New Onset of Left Ventricular Dysfunction Associated with Selenium, Zinc and Copper Deficiency Presenting Late after Gastric Bypass Surgery: Case Report and Review of the Literature
Journal: Journal of Cardiobiology (Vol.1, No. 2)Publication Date: 2013-12-30
Authors : Maya Kommineni; Vivek Prachand; Savitri Fedson; Marion A. Hofmann Bowman;
Page : 01-04
Keywords : Thiamine; Cardiomyopathy; Bariatric surgery; Malnutrition;
Abstract
The increasing rate of obesity and heart disease remain a global epidemic. Since 1980, the obesity rate has more than doubled to 1.4 billion adults worldwide and is related to 23% of all cases of ischemic heart disease [1]. Strategies to reduce body mass index (BMI) include diet, exercise, supplements and bariatric surgery. With proven benefit for sustained weight loss and improved cardiovascular parameters including lipids, glucose levels and blood pressure, gastric bypass surgery has increased in popularity [2-4]. The gold standard Roux-en-Y gastric bypass, indicated in patients who are morbidly obese (BMI >40 kg/m2) or in those with a BMI >35 kg/m2 with other significant comorbidities, can lead to both restrictive and malabsorptive effects. Though the effect of caloric restriction is thought to be the primary reason for weight loss, bypassing segments of bowel results in nutritional malabsorption and subsequent dyshomeostasis in minerals and micronutrients. The malabsorption following Roux-en-Y bypass is primarily due to the bypass of the duodenum, which could result in a lack of cation absorption.
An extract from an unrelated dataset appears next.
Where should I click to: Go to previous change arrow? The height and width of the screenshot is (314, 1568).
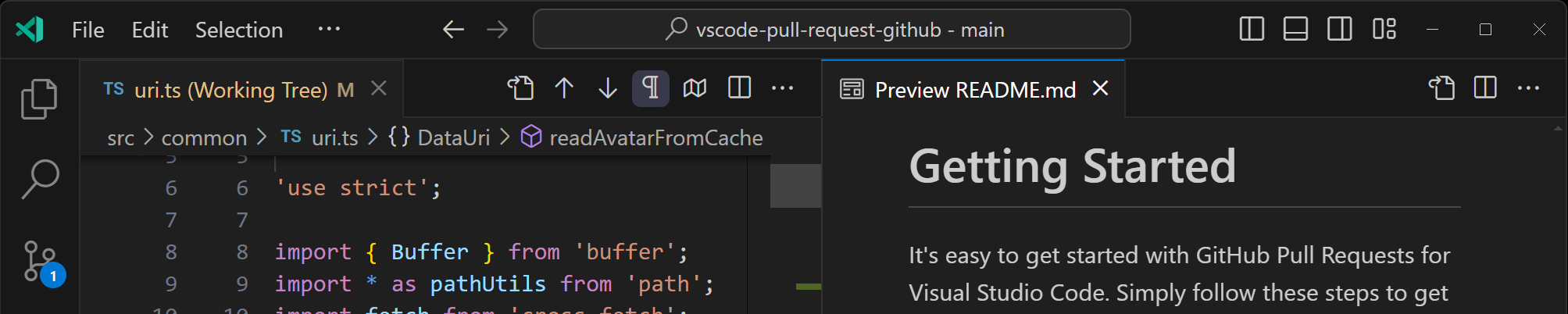click(x=564, y=88)
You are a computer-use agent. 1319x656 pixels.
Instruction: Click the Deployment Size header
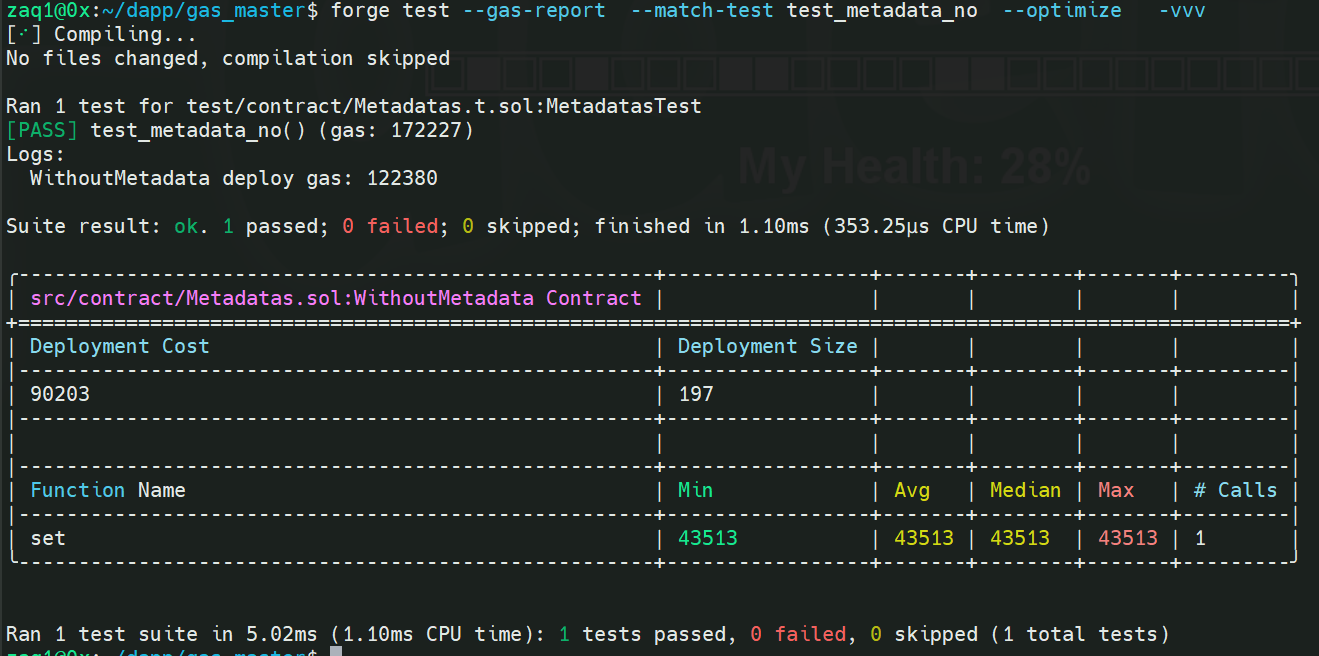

Of these, selenium, copper and zinc are integral for cellular function and the activity of endogenous antioxidant defenses, and reduction in their levels have been linked to dilated cardiomyopathy [5-8]. Witte et al. demonstrated a reduction in left ventricular (LV) volume and improvement in LV ejection fraction (LVEF) in heart failure patients supplemented with high dose minerals and vitamins [9]. In addition, small studies suggest a link between Vitamin B1 (thiamine) deficiency (TD), reversible heart failure, and wet Beri-beri [10-13]. Animal models demonstrated that TD leads to cardiac hypertrophy and depressed cardiac function and arrhythmias even in the absence of Beri-beri [14-16]. Thus we present a case of a young female with the acute onset of hypoglycemia ten years post gastric bypass surgery associated with severe malnutrition and significant micronutrient deficiencies in selenium, copper, zinc and B1 and subsequent development of systolic heart failure. Although other mechanisms leading to cardiomyopathy cannot be excluded, we propose that the chronic deficiency in micronutrients in conjunction with exacerbating factors associated with acute hypoglycemia/dumping syndrome may have played an important role in the development of cardiomyopathy that subsequently resolved after aggressive micronutrient supplementation.